→ **TASK OBJECTIVE**:
Each line in the listing is to be restated exactly.

::::::::::

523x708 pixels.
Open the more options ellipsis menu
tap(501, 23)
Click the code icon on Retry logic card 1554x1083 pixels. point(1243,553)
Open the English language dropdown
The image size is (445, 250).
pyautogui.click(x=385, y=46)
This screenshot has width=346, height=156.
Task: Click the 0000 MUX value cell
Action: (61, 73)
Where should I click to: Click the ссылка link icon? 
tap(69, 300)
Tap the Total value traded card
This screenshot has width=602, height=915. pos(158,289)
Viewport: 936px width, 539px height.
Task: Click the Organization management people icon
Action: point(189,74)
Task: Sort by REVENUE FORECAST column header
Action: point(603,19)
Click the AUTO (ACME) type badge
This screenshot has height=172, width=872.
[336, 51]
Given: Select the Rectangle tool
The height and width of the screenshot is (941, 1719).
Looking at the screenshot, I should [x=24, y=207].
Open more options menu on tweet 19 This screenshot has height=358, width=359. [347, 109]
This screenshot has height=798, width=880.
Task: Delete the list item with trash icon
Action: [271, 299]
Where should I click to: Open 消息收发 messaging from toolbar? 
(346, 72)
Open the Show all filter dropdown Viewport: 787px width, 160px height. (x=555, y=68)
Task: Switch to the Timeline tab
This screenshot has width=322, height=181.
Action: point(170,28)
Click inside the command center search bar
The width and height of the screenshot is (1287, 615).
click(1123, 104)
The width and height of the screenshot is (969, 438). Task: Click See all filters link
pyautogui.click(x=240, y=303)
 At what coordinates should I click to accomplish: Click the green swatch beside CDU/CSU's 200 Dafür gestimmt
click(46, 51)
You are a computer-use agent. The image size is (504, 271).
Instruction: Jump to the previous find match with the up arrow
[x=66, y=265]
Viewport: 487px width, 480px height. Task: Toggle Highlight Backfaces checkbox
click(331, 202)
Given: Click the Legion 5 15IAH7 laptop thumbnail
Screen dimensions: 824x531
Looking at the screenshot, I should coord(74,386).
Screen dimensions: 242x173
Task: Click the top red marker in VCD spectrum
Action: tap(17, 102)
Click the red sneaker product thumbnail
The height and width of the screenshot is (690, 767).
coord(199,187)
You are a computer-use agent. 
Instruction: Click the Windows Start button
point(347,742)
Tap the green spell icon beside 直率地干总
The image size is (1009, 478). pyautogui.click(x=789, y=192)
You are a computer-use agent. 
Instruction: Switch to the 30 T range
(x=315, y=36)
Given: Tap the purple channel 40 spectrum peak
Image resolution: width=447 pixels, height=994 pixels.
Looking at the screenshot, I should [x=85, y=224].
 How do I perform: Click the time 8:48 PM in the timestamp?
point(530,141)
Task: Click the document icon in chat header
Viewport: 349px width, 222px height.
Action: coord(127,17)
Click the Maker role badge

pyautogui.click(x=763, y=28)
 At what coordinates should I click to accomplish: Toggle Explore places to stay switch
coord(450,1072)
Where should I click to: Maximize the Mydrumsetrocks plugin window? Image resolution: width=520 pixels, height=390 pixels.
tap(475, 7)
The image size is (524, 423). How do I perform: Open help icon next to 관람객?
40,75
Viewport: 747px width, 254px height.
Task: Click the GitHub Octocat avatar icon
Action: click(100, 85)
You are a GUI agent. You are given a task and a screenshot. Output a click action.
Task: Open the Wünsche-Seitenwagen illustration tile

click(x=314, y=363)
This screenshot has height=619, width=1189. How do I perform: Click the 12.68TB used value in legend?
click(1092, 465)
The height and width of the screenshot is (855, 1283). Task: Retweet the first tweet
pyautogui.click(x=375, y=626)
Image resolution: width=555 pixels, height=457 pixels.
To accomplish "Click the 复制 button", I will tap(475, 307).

::::::::::

→ **REPLY**:
523x708 pixels.
Open the more options ellipsis menu
tap(501, 23)
Click the code icon on Retry logic card 1554x1083 pixels. point(1243,553)
Open the English language dropdown
The image size is (445, 250).
pyautogui.click(x=385, y=46)
This screenshot has width=346, height=156.
Task: Click the 0000 MUX value cell
Action: (61, 73)
Where should I click to: Click the ссылка link icon? 
tap(69, 300)
Tap the Total value traded card
This screenshot has width=602, height=915. pos(158,289)
Viewport: 936px width, 539px height.
Task: Click the Organization management people icon
Action: point(189,74)
Task: Sort by REVENUE FORECAST column header
Action: point(603,19)
Click the AUTO (ACME) type badge
This screenshot has height=172, width=872.
[336, 51]
Given: Select the Rectangle tool
The height and width of the screenshot is (941, 1719).
Looking at the screenshot, I should [x=24, y=207].
Open more options menu on tweet 19 This screenshot has height=358, width=359. [347, 109]
This screenshot has height=798, width=880.
Task: Delete the list item with trash icon
Action: [271, 299]
Where should I click to: Open 消息收发 messaging from toolbar? 
(346, 72)
Open the Show all filter dropdown Viewport: 787px width, 160px height. (x=555, y=68)
Task: Switch to the Timeline tab
This screenshot has width=322, height=181.
Action: point(170,28)
Click inside the command center search bar
The width and height of the screenshot is (1287, 615).
click(1123, 104)
The width and height of the screenshot is (969, 438). Task: Click See all filters link
pyautogui.click(x=240, y=303)
 At what coordinates should I click to accomplish: Click the green swatch beside CDU/CSU's 200 Dafür gestimmt
click(46, 51)
You are a computer-use agent. The image size is (504, 271).
Instruction: Jump to the previous find match with the up arrow
[x=66, y=265]
Viewport: 487px width, 480px height. Task: Toggle Highlight Backfaces checkbox
click(331, 202)
Given: Click the Legion 5 15IAH7 laptop thumbnail
Screen dimensions: 824x531
Looking at the screenshot, I should coord(74,386).
Screen dimensions: 242x173
Task: Click the top red marker in VCD spectrum
Action: tap(17, 102)
Click the red sneaker product thumbnail
The height and width of the screenshot is (690, 767).
coord(199,187)
You are a computer-use agent. 
Instruction: Click the Windows Start button
point(347,742)
Tap the green spell icon beside 直率地干总
The image size is (1009, 478). pyautogui.click(x=789, y=192)
You are a computer-use agent. 
Instruction: Switch to the 30 T range
(x=315, y=36)
Given: Tap the purple channel 40 spectrum peak
Image resolution: width=447 pixels, height=994 pixels.
Looking at the screenshot, I should [x=85, y=224].
 How do I perform: Click the time 8:48 PM in the timestamp?
point(530,141)
Task: Click the document icon in chat header
Viewport: 349px width, 222px height.
Action: coord(127,17)
Click the Maker role badge

pyautogui.click(x=763, y=28)
 At what coordinates should I click to accomplish: Toggle Explore places to stay switch
coord(450,1072)
Where should I click to: Maximize the Mydrumsetrocks plugin window? Image resolution: width=520 pixels, height=390 pixels.
tap(475, 7)
The image size is (524, 423). How do I perform: Open help icon next to 관람객?
40,75
Viewport: 747px width, 254px height.
Task: Click the GitHub Octocat avatar icon
Action: click(100, 85)
You are a GUI agent. You are given a task and a screenshot. Output a click action.
Task: Open the Wünsche-Seitenwagen illustration tile

click(x=314, y=363)
This screenshot has height=619, width=1189. How do I perform: Click the 12.68TB used value in legend?
click(1092, 465)
The height and width of the screenshot is (855, 1283). Task: Retweet the first tweet
pyautogui.click(x=375, y=626)
Image resolution: width=555 pixels, height=457 pixels.
To accomplish "Click the 复制 button", I will tap(475, 307).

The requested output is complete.